WWE悪のユニット「ダメージCTRL」の〝明日の女帝〟アスカ、WWE女子王者イヨ・スカイ、〝海賊王女〟カイリ・セインが、リーダーのベイリーとあっさり和解した。

 ベイリー、イヨ、ダコタ・カイのユニットは、11月にカイリとアスカが加わり、勢力を拡大した。同時に、何かとお節介でやたら口数の多いリーダーと、日本人同盟の間に不協和音が発生した。先週のスマックダウンでは、ベイリーがイヨに待機を指示されていたにもかかわらず、カイリ vs ビアンカ・ベレアに介入。結果的にカイリの敗戦につながってしまった。

 8日(日本時間9日)のスマックダウン(ロードアイランド州プロビデンス)のバックステージでは、ベイリーが日本人同盟とダコタに先週の行動を謝罪。その上でアスカと〝女王様〟シャーロット・フレアーの一戦では全員でバックステージから応援しようと言いだした。イヨは「また始まったよ~」と日本語で吐き捨て、リーダーに閉口している様子。ダコタはベイリーだけのバックステージ待機を告げた。

 アスカは女子王者イヨ、カイリ、ダコタを引き連れて入場。ところがここで「LWO」のゼリーナ・ベガと「The O.C.」のミチンがイヨとカイリを急襲。さらにビアンカとショッツィも現れ、イヨとカイリをボコボコにしてしまった。いつの間にか負傷欠場中のダコタも姿を消して、アスカのセコンドは誰もいない事態となった。

 長年のライバル同士の一戦は、シャーロットがコーナー上段からの場外ムーンサルトアタックの猛攻。アスカは得意のキック攻撃で逆襲すると、女王様は左脚を痛めてしまう。それでもアスカにフィギュアエイト(ブリッジ式足4の字固め)を決めところで、ベイリーがリングサイドに登場。レフェリーの死角を突いてシャーロットの両腕を引っ張り、アスカを必殺技から救出した。

 続けてエプロンに立って女王様を引きつけた。アスカの背後からの攻撃はかわされるも、ベイリーとの衝突は回避。女王様のエルボーがベイリーに直撃した隙に、アスカが後ろから丸め込んで3カウントを奪取。ベイリーの捨て身のアシストで、女帝は宿敵から値千金のフォール勝ちを収めた。

 試合後のバックステージではまさかの展開が…。アスカがイヨ、カイリ、ダコタと勝利を喜んでいると、ベイリーが「ごめん。でも、チャンスだったし、ダメージCTRLのためにベストを尽くしたいんだ」と勝手に介入したことを謝ってきた。

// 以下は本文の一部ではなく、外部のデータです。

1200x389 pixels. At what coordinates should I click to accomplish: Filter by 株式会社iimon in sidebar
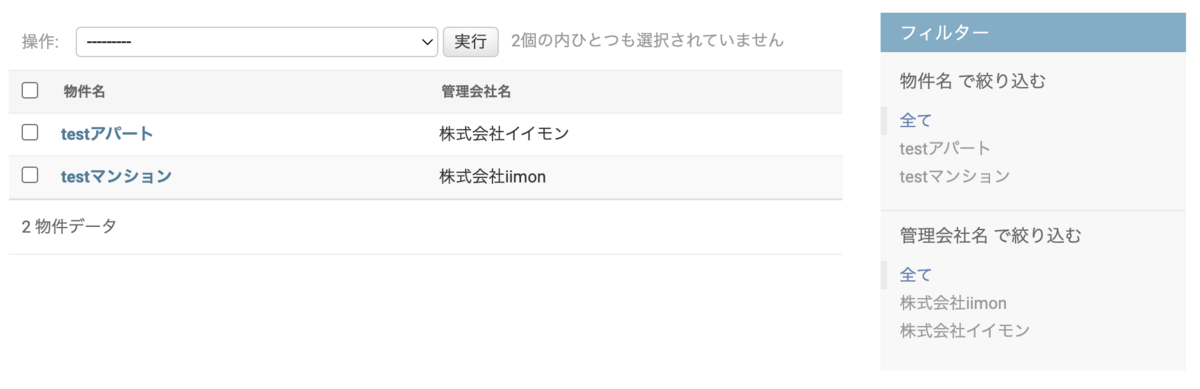click(953, 302)
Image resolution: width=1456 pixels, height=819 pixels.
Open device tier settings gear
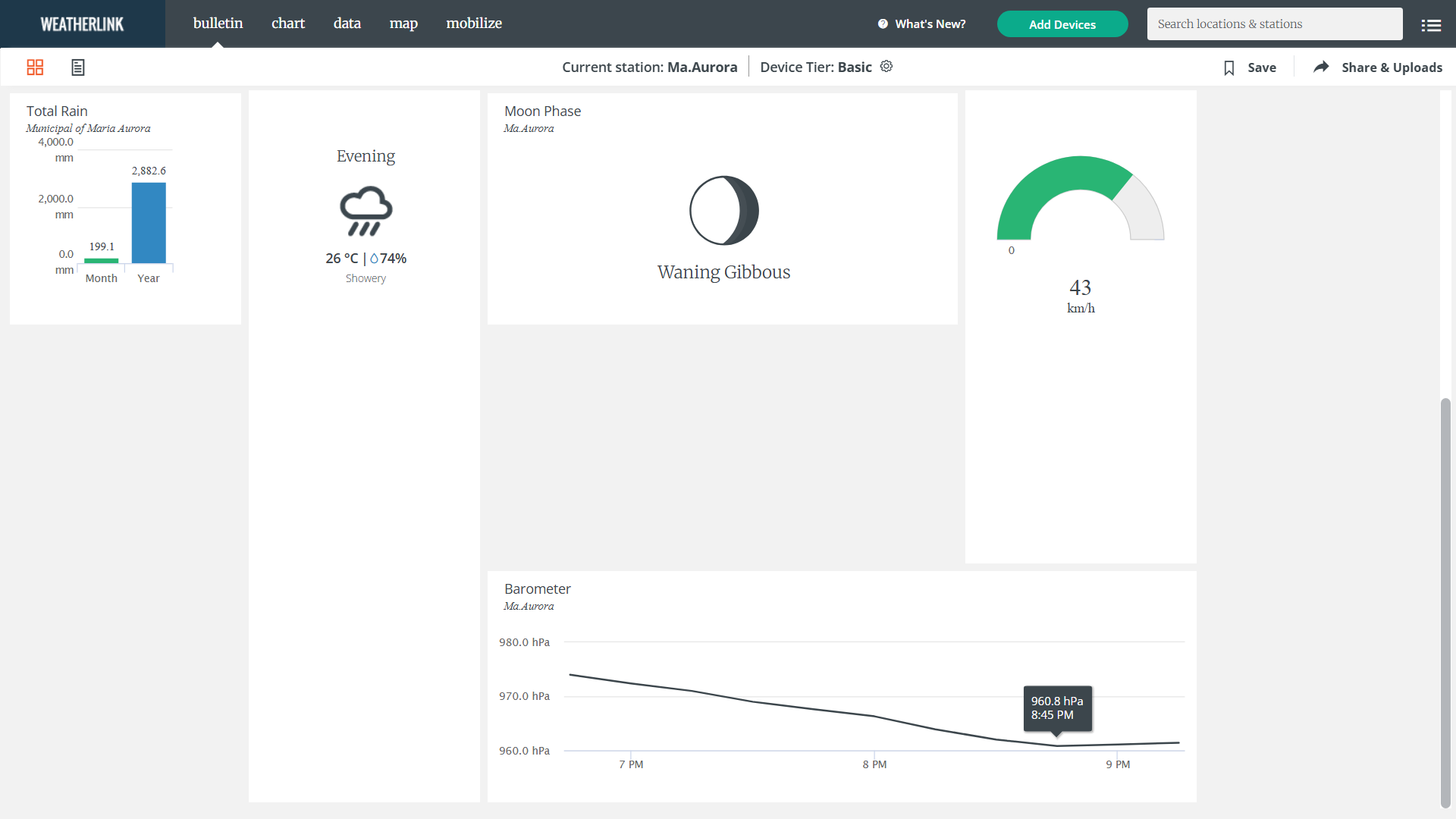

 アスカは「いや、確かにベイリーはうちらの話、何も聞かへんけど」と日本語で言いつつも、「おおきに。シャーロットではベイリーを止められへん!」と英語で叫びながらベイリーに抱き着いた。そのままイヨ、カイリ、ダコタもハグの輪に加わり、ベイリーとアスカは「私たちはチームよ!」と笑顔で言い合い、抱き合ったのだった。

 2週前にはベイリーを「最愛の人」と呼んでドン引きさせたアスカが、あっさりベイリーと和解し、相変わらずの制御不能ぶりを見せた。このままダメージCTRLは一枚岩となるのだろうか、果たして…。

 この日のスマックダウンは「ABEMA」にて放送された。